After this article was written, On September 30, 2010, the Governor signed Senate Bill 931, which finally eliminated the uncertainties discussed above. In essence, the law states that there will be no deficiency judgment on residential (less than 4 units) property where the lender agrees to the short sale. Of course, they are not required to agree to the short sale.
Civil Code § 580e.
(a) No judgment shall be rendered for any deficiency under a note secured by a first deed of trust or first mortgage for a dwelling of not more than four units, in any case in which the trustor or mortgagor sells the dwelling for less than the remaining amount of the indebtedness due at the time of sale with the written consent of the holder of the first deed of trust or first mortgage. Written consent of the holder of the first deed of trust or first mortgage to that sale shall obligate that holder to accept the sale
proceeds as full payment and to fully discharge the remaining amount of the indebtedness on the first deed of trust or first mortgage.
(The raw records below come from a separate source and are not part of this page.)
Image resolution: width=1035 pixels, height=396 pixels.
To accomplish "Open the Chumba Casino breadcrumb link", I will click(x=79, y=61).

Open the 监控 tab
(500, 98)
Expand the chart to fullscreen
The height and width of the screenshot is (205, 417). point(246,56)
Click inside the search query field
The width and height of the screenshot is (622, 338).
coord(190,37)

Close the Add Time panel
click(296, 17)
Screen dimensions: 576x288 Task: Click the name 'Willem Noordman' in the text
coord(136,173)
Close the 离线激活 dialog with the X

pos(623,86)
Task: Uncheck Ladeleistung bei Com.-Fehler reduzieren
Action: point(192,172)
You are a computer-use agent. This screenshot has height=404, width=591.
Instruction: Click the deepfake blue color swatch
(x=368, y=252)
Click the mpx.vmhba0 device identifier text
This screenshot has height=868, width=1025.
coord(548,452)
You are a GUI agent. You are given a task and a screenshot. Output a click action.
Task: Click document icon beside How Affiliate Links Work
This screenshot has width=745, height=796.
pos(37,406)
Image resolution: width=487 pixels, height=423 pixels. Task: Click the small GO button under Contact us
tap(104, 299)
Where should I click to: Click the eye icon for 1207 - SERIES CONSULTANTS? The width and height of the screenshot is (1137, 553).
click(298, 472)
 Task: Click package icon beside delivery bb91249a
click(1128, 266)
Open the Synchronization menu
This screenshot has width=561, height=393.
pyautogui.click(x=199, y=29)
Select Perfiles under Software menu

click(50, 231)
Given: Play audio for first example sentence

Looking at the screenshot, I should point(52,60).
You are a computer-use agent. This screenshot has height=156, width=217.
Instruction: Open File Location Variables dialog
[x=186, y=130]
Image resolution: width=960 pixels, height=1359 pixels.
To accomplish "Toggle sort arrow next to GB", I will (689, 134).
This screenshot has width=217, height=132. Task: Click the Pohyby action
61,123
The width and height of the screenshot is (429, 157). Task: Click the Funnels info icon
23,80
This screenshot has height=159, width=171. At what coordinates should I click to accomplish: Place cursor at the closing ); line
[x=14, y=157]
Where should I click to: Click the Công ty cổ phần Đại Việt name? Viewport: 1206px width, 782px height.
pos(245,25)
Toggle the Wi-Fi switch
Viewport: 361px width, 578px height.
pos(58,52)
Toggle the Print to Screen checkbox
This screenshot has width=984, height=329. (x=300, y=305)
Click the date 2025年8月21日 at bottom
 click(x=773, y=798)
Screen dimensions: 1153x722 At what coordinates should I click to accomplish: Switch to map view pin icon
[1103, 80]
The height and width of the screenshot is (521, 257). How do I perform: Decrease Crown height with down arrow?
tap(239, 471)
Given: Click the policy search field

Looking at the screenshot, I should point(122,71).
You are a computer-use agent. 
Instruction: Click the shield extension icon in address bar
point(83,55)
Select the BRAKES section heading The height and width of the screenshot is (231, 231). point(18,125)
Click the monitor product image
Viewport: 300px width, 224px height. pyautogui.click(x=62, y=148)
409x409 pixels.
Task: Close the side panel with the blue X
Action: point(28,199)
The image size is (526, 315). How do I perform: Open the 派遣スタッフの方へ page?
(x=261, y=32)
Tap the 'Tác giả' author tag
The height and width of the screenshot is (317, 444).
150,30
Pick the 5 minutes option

(b) If the trustor or mortgagor commits either fraud with respect to the sale of, or waste with respect to, the real property that secures the first deed of trust or first mortgage, this section shall not limit the ability of the holder of the first deed of trust or first mortgage to seek damages and use existing rights and remedies against the trustor or mortgagor or any third party for fraud or waste.
(c) This section shall not apply if the trustor or mortgagor is a corporation or political subdivision of the state.